In a 2001 study, Donald R. Lynam and Thomas A. Widiger hypothesized that personality disorders represent a continuum of the Five Factor Model of personality (FFM), which is a model similar to the Big Five. Lynam and Widiger objected to the notion that personality disorders represented distinct clinical syndromes and they supported a dimensional model rather than a categorical one. Rather than a person either having or not having a trait, he/she can have various levels of different traits in a dimensional model. A categorical model is based on a simple presence or absence of a trait, and Lynam and Widiger found this approach to be too reductive.
- In order to argue their point, they developed comprehensive FFM descriptions of personality disorders based on ratings that experts gave to actual cases of personality disorders. Agreement among the expert raters was high for every personality disorder except for schizoid personality disorder. (For example, most raters agreed that paranoid personality disorder presented high scores in factors related to neuroticism and conscientiousness and relatively lower scores in openness, extraversion, and agreeableness.)
- From their data, Lynam and Widiger were able to conclude that personality disorders involve extreme variants of the traits included in the more general FFM of personality. Thus, they proposed that using the FFM could help reduce the excessive overlap that appears amongst DSM diagnoses of personality disorders.
Based on the first two studies described here, it may be reasonable to expand Lynam and Widiger’s hypothesis to predict that psychopathology more generally may be a continuum of “normal” traits, just at more extreme ends of the spectrum. For example, through this lens OCD could be viewed as extreme neuroticism and conscientiousness, rather than a “disorder” in its own right.
Of course, there are also neurological and chemical underpinnings for many mental disorders. Schizophrenia is characterized by elevated dopamine transmission in parts of the brain; a certain gene may cause people with ADHD to express a hypo-dopaminergic trait. But what if some of these neurological and chemical underpinnings are just extremes of “normal” conditions?
I’m curious about those people who might get diagnosed by a psychiatrist for something like, ADHD, generalized anxiety disorder, depression, etc., while another psychiatrist concludes that those same people are perfectly fine. It’s these people, the ones who live on the edge of the spectrum, who I think can tell us a lot about psychopathology.
Going back to my own experiences with anxiety, I start to wonder whether or not my medication is even necessary. And if it is necessary for me to maintain a higher quality of life, is it still me who is living that life? If anxiety is not a distinct illness, then am I really just medicating away a part of myself? Is anxiety something to be cured, like strep throat, or is it a key part of my personality, like my introversion? And if it is a part of my personality, is my anxiety, along with the rest of my personality, a product of nature or nurture? Or both? Am I still me without my anxiety?

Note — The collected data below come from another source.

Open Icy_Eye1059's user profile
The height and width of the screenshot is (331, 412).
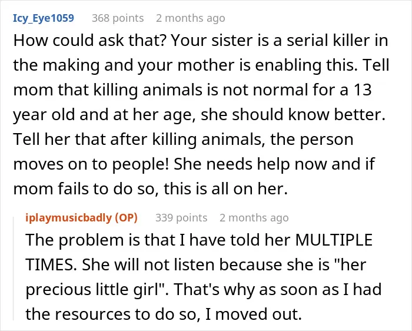click(44, 18)
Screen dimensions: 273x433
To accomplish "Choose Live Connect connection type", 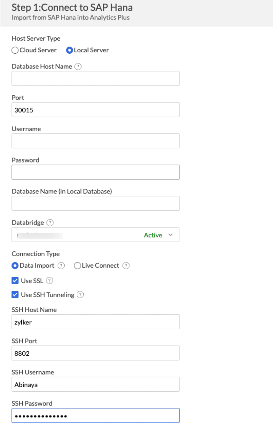I will (77, 266).
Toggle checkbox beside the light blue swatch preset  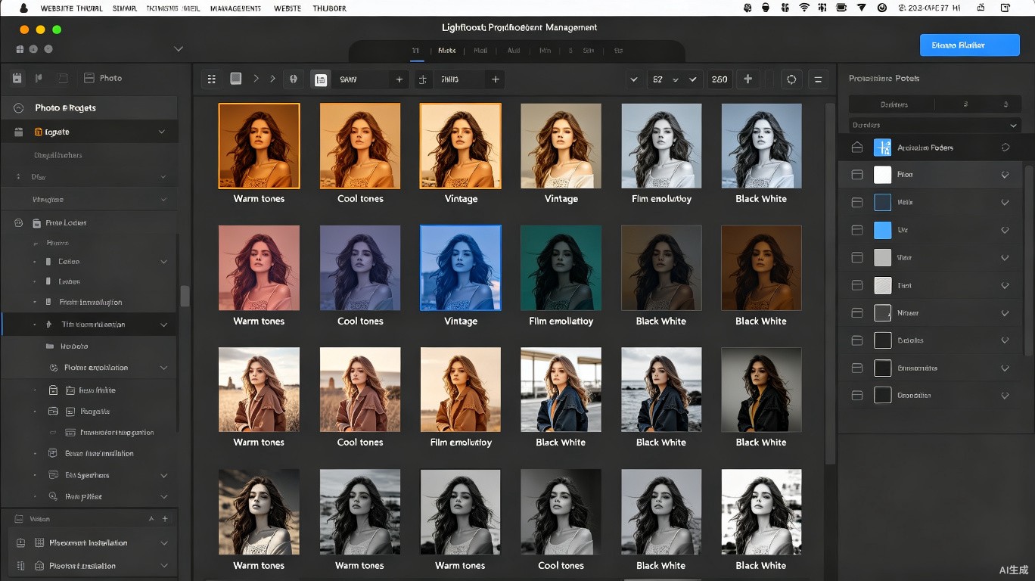point(857,230)
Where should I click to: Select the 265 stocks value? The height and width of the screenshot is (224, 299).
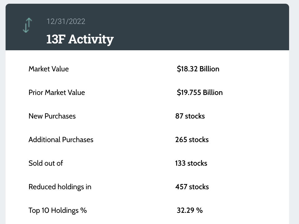pyautogui.click(x=192, y=140)
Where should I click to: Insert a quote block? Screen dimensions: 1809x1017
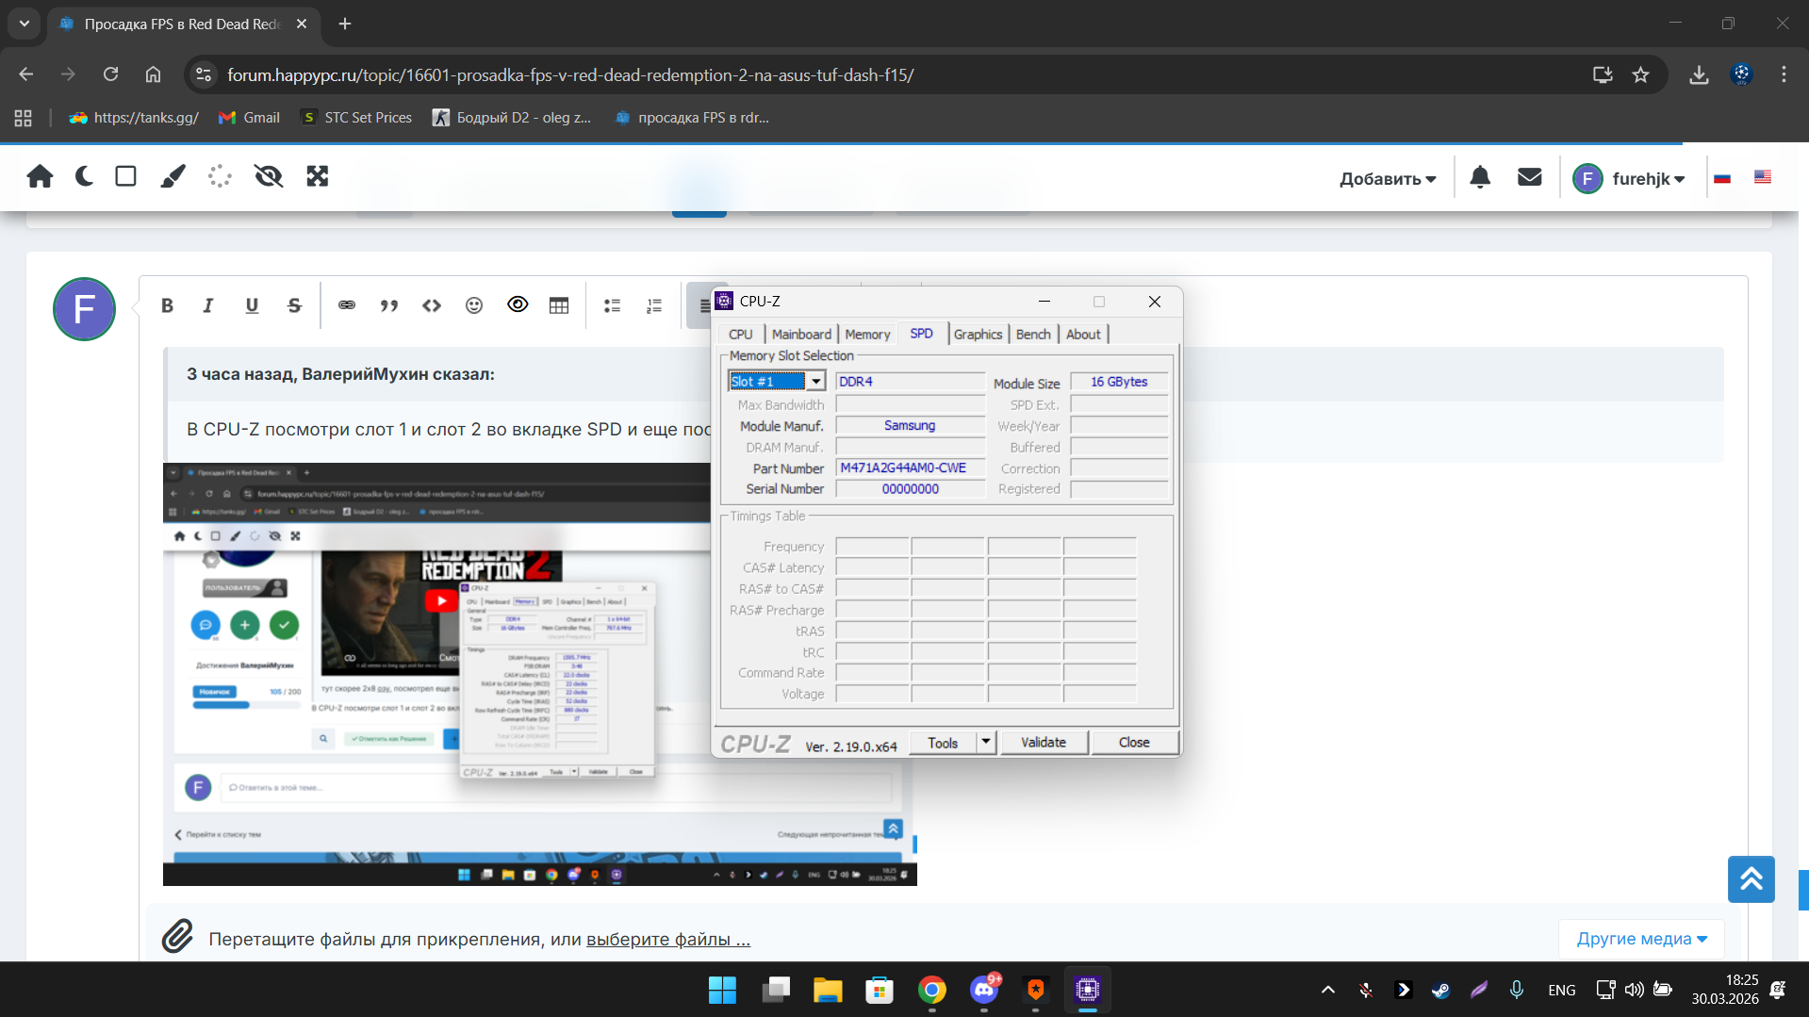click(x=388, y=305)

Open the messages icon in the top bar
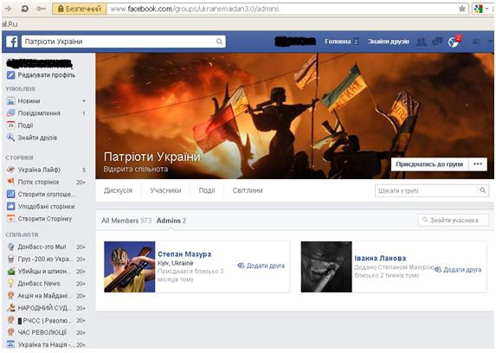[437, 42]
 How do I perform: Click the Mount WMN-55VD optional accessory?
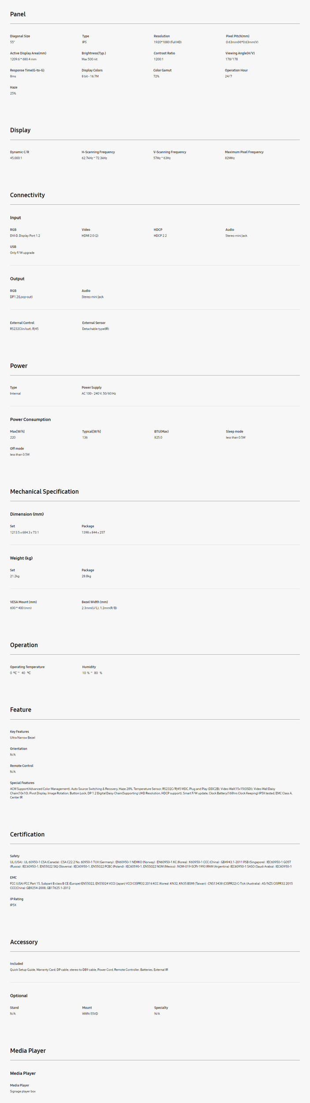[90, 1013]
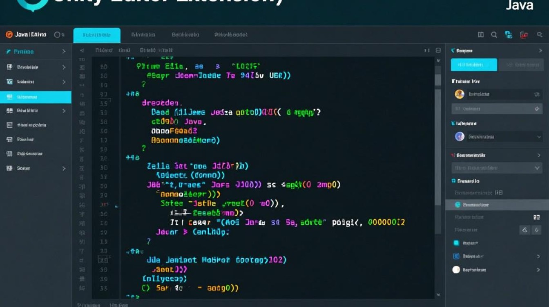
Task: Click the orange Java Editor logo icon
Action: tap(9, 35)
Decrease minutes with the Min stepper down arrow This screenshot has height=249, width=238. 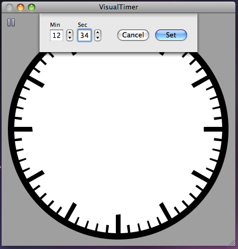pyautogui.click(x=70, y=38)
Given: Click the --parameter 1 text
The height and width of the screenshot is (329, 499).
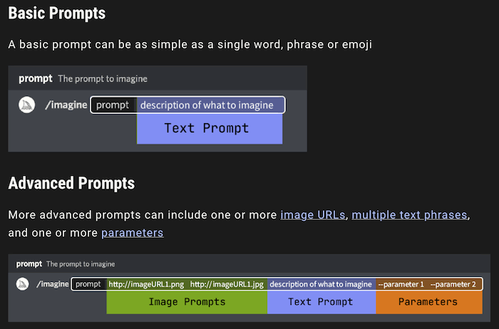Looking at the screenshot, I should pyautogui.click(x=401, y=284).
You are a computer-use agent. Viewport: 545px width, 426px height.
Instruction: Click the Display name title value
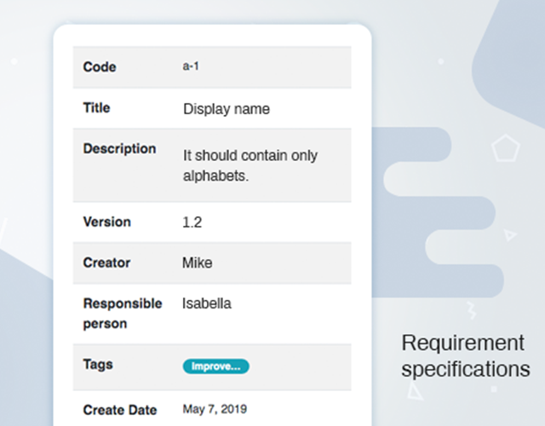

When I look at cases other than my own, as I do when I am trying not to be the stereotypically self-absorbed millennial that baby-boomers are biting their nails over, the situation becomes even more complicated. Because while my anxiety is moderate and I have experienced only minor changes in how I feel and act since starting my medication, not everyone has the same experiences. Many people have much more severe anxiety than I do, and many more people’s psychology affects their daily life more than mine does. Similarly, other medications affect people and alter their feelings, perceptions, and physical well-being more than mine does.
So, after all of this, the question still remains: Is there a line that can be drawn between “normal” and “pathological,” and if so, where should it be?